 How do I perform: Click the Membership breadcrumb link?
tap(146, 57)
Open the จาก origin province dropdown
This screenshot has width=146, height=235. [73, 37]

...

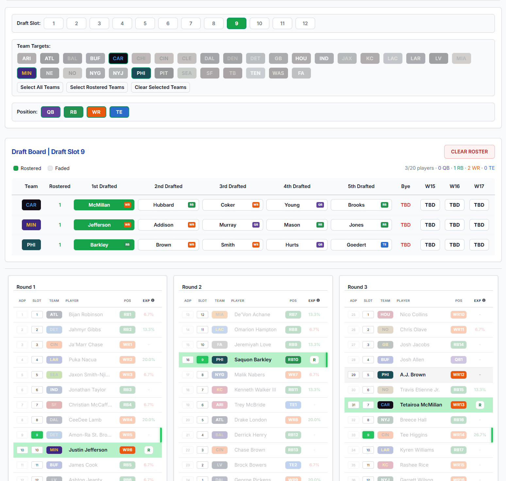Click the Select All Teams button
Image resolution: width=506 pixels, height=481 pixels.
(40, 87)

==

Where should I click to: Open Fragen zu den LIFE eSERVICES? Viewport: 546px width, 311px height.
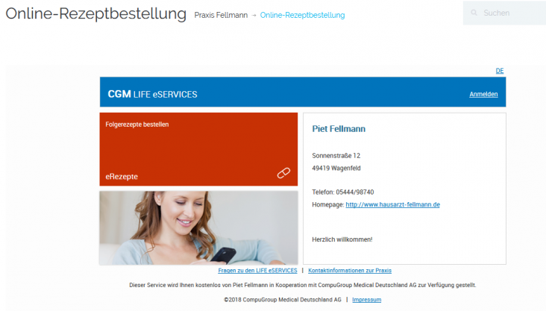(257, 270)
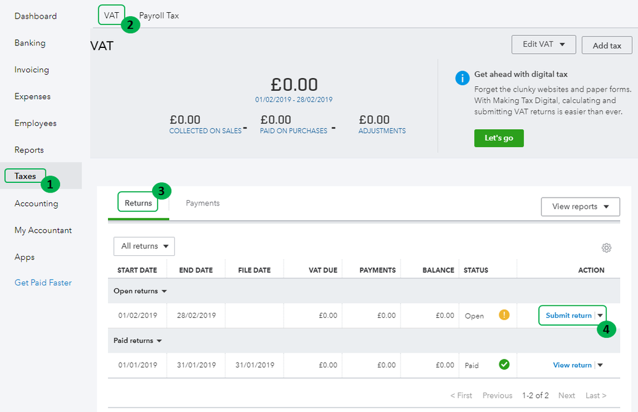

— DIRECTIONS —
Output the data word for word, from the line with "How do I perform: Click" to the line with "This screenshot has".

— SOLUTION TO THIS EXERCISE —
 How do I perform: Click the Membership breadcrumb link?
tap(146, 57)
Open the จาก origin province dropdown
This screenshot has width=146, height=235. [73, 37]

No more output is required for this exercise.